The phylogenetic relationships of the Timaliidae (babblers) and Sylviidae (warblers) have long challenged ornithologists. We focus here on three Malagasy genera currently assigned to the Timaliidae, Mystacornis, Oxylabes, and Neomixis, and on their relationships with other babblers and warblers using the sequences of two mitochondrial genes (cytochrome b and 16S rRNA). Maximum parsimony analyses show that the Malagasy "babblers" are not related to any of the other African and Asian babblers. The genus Mystacornis is neither a babbler nor a warbler.
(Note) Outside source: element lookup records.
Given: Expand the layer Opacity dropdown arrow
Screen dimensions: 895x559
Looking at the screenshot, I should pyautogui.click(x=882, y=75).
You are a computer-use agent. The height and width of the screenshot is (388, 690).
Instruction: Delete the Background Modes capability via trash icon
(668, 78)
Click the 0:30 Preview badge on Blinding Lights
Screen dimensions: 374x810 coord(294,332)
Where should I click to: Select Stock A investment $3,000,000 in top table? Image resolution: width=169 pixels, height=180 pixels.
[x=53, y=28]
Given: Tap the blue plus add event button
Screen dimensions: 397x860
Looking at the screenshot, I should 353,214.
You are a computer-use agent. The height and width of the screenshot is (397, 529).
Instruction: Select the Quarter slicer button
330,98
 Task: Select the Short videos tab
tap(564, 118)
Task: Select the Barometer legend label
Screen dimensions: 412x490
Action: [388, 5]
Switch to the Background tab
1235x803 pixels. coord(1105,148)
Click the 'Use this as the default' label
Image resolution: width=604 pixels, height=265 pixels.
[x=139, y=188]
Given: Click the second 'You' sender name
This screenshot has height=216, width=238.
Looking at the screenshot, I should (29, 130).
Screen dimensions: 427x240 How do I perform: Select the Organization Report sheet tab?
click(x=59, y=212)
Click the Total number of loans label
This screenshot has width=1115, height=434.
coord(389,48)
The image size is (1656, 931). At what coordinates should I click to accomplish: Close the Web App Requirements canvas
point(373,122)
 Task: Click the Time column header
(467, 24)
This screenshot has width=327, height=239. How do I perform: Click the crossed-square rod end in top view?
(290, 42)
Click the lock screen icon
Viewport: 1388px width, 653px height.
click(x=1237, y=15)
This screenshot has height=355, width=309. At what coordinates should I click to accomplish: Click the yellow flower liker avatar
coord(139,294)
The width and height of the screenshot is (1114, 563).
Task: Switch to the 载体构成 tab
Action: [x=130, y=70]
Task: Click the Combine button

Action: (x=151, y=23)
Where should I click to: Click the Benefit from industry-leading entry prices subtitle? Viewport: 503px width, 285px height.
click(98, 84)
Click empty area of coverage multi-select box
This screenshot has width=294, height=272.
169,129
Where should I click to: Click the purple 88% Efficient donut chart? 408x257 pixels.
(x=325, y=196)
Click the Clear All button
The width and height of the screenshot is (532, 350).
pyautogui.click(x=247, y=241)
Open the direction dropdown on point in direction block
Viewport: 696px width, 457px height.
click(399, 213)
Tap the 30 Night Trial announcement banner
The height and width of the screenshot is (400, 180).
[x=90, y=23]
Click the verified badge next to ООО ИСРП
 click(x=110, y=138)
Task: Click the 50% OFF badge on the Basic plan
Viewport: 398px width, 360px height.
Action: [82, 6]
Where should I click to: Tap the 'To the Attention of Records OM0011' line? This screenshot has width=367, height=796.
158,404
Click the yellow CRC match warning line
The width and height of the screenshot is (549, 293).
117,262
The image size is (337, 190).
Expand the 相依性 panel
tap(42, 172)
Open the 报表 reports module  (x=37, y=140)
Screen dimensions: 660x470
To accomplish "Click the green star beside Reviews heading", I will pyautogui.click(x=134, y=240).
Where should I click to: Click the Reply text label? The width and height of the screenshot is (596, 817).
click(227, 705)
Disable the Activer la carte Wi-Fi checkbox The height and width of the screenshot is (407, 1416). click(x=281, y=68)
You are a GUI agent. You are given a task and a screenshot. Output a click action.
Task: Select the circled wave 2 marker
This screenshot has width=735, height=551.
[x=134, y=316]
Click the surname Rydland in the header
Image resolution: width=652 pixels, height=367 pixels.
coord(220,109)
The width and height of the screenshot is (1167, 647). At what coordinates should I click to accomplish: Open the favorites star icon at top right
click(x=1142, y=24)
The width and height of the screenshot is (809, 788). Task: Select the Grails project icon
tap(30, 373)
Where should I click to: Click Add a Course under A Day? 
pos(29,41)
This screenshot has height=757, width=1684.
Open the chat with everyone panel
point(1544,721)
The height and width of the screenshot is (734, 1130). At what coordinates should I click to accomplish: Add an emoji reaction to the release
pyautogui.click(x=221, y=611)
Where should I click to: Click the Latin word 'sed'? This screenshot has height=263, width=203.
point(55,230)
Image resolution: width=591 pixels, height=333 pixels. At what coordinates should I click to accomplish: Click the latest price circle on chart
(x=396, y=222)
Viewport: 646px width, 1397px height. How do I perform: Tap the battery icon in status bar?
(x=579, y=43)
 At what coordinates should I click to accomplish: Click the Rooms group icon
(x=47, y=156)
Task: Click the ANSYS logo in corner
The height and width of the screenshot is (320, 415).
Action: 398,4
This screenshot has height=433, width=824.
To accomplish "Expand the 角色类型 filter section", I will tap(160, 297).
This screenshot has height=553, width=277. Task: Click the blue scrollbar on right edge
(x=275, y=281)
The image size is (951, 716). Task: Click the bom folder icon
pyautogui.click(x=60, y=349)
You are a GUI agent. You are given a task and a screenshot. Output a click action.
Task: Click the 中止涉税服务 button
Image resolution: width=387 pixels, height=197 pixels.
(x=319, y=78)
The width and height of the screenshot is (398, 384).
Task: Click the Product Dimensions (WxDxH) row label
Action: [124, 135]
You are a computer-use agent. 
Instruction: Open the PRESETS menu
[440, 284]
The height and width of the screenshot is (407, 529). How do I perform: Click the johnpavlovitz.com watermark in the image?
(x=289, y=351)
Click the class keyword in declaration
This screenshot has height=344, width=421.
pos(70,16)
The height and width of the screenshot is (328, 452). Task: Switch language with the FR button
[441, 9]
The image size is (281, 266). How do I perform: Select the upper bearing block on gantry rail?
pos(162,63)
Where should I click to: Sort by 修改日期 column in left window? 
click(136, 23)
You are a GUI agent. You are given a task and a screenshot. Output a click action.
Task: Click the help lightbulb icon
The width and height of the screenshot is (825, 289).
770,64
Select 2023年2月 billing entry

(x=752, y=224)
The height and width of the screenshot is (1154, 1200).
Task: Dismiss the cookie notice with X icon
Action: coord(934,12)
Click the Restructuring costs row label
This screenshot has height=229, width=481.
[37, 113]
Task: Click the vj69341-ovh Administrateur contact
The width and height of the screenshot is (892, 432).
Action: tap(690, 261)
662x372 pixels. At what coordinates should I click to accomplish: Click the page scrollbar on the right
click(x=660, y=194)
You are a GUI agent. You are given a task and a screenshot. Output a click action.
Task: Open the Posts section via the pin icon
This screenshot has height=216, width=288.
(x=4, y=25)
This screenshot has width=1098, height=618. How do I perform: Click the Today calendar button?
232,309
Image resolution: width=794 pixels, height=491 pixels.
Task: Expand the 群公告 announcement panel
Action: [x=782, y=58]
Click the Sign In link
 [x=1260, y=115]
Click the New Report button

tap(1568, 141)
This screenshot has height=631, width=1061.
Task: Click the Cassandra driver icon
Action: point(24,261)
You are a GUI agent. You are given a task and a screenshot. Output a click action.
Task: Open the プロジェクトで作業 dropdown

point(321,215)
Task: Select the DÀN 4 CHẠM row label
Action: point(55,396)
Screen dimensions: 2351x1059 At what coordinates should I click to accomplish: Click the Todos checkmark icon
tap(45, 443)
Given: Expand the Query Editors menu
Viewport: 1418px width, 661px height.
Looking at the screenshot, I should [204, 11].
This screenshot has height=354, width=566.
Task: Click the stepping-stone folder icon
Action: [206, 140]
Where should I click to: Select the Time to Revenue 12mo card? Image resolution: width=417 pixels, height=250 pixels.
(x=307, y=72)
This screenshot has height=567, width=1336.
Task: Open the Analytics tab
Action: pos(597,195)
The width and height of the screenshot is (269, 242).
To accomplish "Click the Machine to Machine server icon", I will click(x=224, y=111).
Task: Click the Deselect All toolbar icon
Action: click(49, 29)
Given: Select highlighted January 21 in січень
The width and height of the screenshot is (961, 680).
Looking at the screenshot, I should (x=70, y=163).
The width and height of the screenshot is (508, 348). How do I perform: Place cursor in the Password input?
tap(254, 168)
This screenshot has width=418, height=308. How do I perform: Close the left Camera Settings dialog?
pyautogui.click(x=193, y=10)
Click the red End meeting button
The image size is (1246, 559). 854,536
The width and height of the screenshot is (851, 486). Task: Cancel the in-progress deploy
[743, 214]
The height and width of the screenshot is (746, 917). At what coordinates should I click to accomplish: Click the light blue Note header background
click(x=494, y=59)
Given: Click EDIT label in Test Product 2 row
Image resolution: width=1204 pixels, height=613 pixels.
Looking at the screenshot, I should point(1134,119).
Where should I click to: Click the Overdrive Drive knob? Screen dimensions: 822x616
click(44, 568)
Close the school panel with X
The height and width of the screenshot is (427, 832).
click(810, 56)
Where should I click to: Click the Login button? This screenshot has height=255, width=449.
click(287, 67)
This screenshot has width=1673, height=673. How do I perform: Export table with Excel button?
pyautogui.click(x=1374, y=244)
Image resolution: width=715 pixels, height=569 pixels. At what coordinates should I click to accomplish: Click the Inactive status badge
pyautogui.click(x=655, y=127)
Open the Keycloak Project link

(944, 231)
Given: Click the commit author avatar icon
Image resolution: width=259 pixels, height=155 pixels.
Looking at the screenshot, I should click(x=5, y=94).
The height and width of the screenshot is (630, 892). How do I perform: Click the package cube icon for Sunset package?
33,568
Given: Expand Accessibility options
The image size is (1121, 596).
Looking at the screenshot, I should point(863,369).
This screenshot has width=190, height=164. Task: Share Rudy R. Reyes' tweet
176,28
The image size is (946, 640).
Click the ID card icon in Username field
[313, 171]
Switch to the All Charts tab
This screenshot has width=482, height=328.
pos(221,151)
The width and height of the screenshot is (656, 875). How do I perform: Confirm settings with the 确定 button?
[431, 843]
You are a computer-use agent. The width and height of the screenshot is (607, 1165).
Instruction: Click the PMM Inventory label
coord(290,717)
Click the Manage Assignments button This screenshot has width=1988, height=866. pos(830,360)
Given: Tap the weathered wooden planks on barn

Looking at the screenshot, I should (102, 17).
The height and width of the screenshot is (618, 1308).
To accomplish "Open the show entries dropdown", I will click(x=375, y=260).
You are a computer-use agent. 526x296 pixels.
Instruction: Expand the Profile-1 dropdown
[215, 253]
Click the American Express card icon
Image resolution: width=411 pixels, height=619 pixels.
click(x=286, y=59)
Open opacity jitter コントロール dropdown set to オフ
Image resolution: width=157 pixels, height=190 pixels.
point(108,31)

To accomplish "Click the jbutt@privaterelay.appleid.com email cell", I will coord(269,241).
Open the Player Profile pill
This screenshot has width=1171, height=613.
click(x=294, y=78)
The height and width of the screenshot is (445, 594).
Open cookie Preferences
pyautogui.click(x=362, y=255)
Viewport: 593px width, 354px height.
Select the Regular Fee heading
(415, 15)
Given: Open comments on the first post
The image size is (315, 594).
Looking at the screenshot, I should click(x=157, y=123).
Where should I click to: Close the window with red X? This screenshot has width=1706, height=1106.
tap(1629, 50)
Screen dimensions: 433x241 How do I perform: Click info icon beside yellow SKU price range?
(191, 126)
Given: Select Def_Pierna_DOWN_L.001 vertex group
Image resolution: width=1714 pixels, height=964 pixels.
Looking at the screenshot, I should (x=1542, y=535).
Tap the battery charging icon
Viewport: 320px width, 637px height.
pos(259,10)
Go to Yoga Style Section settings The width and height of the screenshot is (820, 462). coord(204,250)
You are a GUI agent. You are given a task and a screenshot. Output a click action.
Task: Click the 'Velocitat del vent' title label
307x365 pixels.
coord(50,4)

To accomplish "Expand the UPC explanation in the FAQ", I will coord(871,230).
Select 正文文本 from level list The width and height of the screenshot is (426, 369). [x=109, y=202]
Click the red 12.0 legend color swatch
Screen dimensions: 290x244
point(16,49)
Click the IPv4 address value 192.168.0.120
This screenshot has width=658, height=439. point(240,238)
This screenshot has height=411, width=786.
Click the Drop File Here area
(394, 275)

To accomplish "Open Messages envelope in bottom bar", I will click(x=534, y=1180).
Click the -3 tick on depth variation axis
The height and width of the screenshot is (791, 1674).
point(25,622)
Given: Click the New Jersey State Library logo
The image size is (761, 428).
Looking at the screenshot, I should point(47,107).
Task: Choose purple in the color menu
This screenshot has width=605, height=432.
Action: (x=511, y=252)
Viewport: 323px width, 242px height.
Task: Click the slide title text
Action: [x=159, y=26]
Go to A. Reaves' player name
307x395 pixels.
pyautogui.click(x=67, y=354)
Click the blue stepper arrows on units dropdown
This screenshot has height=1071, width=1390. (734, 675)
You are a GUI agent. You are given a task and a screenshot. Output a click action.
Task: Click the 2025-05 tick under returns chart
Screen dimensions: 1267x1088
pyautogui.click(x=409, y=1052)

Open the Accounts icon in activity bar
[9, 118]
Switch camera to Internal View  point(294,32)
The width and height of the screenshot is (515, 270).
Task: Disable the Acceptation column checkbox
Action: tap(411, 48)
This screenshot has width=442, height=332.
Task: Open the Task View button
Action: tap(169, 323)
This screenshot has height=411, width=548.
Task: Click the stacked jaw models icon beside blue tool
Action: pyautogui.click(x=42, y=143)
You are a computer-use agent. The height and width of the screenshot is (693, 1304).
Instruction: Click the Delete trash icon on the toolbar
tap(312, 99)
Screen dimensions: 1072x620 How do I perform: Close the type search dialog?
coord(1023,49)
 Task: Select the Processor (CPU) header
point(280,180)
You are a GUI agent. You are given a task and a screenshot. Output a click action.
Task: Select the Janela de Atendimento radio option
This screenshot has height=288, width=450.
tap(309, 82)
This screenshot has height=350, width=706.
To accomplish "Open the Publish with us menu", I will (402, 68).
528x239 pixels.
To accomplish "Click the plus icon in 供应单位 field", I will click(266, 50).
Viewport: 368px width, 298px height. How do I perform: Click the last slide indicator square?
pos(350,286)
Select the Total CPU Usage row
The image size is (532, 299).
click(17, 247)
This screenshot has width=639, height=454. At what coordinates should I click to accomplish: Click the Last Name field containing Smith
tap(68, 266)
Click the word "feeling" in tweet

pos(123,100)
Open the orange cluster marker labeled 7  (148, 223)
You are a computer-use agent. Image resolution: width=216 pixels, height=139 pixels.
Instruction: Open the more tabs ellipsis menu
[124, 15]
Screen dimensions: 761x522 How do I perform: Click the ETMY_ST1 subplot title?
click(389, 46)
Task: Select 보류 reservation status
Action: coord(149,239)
The other Malagasy "babblers" are members of warbler groups (the monophyly of the Sylviidae is not demonstrated). Oxylabes madagascariensis and Hartertula flavoviridis (we recognize Hartertula as a genus for the species flavoviridis, previously Neomixis flavoviridis) constitute, with two presumed sylviine taxa, Thamnornis chloropetoides and Cryptosylvicola randrianasoloi, a warbler radiation endemic to the island of Madagascar. The other Neomixis species (tenella, striatigula, and viridis) belong to another warbler group comprising cisticoline taxa. These results show that the Timaliidae did not disperse to Madagascar. Rather, the island has been colonized, independently, by at least two clades of warblers, probably originating from Africa, where the Sylviidae radiation has been the most extensive.[1]